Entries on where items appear
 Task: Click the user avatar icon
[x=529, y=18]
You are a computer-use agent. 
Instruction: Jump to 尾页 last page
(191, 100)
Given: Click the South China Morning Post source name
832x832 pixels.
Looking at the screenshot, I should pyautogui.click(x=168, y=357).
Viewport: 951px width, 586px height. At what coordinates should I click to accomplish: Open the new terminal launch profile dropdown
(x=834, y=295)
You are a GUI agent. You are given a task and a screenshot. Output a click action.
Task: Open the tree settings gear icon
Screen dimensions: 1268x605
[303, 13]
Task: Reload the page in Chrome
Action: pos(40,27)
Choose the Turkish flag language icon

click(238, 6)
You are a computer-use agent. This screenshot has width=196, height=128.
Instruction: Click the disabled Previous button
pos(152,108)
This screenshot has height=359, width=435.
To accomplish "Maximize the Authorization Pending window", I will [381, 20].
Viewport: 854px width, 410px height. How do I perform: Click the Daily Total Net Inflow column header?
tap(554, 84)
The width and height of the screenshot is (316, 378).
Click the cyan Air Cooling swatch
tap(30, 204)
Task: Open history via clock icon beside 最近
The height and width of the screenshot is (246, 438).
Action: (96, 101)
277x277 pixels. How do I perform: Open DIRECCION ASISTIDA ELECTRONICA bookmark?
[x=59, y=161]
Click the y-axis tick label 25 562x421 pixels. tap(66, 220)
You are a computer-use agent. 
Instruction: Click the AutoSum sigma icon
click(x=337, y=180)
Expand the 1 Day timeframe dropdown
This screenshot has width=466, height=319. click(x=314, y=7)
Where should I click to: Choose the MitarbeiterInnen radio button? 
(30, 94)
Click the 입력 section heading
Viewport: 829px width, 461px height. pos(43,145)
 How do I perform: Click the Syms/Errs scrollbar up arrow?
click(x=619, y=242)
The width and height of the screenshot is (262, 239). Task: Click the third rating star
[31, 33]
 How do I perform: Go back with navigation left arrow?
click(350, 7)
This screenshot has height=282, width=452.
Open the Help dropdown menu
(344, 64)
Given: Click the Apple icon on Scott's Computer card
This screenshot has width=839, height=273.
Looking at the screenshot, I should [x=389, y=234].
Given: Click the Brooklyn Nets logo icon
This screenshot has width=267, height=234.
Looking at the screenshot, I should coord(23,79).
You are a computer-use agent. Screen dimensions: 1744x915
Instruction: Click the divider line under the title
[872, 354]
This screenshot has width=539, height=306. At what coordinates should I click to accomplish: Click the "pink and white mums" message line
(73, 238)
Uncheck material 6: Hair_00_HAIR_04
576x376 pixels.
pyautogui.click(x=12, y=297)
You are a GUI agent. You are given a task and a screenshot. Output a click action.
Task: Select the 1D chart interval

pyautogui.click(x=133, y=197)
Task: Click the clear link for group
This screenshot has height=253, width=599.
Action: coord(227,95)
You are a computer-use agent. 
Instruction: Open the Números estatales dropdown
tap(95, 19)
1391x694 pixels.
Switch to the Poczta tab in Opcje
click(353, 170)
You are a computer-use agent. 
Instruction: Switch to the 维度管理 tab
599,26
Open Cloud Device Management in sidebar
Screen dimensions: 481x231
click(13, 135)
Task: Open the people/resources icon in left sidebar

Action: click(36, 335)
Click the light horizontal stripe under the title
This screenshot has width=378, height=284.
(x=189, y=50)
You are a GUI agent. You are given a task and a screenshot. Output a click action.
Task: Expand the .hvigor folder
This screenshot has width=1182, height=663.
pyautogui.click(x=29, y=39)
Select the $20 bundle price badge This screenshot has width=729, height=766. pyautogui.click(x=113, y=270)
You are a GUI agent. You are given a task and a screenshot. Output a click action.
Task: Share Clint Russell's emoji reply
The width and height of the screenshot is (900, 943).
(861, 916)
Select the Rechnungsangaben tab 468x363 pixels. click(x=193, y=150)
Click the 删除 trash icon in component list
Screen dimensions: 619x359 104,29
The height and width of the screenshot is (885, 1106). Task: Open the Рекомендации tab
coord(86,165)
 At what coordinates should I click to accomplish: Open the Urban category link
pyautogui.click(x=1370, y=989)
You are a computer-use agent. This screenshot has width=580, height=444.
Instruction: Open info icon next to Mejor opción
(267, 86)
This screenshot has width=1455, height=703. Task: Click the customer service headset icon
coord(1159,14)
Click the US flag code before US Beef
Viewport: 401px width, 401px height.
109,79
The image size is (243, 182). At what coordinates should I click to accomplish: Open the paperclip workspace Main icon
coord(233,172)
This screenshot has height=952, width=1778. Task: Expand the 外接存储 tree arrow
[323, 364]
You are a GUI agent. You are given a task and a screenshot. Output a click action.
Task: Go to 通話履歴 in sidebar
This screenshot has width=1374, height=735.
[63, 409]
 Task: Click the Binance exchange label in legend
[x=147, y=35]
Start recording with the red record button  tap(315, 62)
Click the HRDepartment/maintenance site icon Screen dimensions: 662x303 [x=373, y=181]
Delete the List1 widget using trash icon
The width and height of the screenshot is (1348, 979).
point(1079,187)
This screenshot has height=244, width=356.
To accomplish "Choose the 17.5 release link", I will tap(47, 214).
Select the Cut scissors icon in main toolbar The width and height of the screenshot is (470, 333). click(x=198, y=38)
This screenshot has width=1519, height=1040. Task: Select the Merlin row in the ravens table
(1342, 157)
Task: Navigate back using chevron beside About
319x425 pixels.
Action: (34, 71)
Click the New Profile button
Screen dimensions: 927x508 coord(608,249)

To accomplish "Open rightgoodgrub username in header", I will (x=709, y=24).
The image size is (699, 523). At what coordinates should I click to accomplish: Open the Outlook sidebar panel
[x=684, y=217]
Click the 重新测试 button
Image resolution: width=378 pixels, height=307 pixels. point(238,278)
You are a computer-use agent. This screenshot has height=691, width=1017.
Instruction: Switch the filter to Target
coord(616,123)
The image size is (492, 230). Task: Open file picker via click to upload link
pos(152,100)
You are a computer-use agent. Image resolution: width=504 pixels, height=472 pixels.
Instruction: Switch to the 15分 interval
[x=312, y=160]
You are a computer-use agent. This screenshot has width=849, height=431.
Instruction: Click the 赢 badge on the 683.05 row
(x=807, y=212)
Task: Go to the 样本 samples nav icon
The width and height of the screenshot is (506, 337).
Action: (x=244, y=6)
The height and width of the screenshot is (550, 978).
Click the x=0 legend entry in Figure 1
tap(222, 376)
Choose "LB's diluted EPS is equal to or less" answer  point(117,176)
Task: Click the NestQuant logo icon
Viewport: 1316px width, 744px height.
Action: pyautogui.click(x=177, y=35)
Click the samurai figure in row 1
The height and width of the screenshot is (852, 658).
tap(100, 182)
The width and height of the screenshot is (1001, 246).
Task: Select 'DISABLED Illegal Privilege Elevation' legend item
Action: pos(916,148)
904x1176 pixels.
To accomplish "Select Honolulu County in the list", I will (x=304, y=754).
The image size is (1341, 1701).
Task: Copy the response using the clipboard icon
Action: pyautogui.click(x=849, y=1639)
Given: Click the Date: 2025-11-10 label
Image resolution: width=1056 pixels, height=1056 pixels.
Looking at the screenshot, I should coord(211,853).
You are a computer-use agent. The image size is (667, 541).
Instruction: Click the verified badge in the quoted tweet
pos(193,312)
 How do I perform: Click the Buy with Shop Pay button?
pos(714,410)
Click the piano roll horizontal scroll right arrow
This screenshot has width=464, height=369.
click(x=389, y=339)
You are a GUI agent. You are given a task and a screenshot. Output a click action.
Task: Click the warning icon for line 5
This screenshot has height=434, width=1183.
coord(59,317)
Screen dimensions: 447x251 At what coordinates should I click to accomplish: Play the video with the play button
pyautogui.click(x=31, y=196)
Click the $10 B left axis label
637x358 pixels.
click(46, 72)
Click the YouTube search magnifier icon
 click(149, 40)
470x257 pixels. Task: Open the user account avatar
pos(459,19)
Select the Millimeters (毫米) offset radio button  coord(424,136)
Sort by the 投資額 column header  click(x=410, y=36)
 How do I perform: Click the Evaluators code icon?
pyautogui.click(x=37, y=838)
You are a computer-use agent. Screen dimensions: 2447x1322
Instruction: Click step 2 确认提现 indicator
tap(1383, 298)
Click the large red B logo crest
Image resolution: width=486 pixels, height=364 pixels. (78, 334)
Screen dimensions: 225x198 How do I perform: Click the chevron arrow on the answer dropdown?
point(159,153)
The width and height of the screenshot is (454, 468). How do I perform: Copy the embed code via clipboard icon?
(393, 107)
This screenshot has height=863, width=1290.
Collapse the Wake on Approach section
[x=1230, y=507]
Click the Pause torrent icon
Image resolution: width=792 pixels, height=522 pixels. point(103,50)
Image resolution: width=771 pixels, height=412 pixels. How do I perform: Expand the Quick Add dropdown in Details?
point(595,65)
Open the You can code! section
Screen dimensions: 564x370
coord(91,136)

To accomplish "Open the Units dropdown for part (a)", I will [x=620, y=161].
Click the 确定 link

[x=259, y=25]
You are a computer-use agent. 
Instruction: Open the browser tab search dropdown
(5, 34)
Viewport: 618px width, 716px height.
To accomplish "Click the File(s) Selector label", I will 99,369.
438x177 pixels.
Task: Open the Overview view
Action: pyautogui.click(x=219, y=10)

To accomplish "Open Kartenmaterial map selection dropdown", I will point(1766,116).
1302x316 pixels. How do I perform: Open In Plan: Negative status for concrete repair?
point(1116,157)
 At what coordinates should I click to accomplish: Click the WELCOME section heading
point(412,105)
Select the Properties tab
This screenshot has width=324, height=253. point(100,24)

> [Challenge]: Gather every line in the entries above that contains the word "Viewport".

> [Result]:
Viewport: 951px width, 586px height. At what coordinates should I click to accomplish: Open the new terminal launch profile dropdown
Viewport: 854px width, 410px height. How do I perform: Click the Daily Total Net Inflow column header?
Viewport: 829px width, 461px height. pos(43,145)
Viewport: 401px width, 401px height.
Viewport: 1316px width, 744px height.
Viewport: 618px width, 716px height.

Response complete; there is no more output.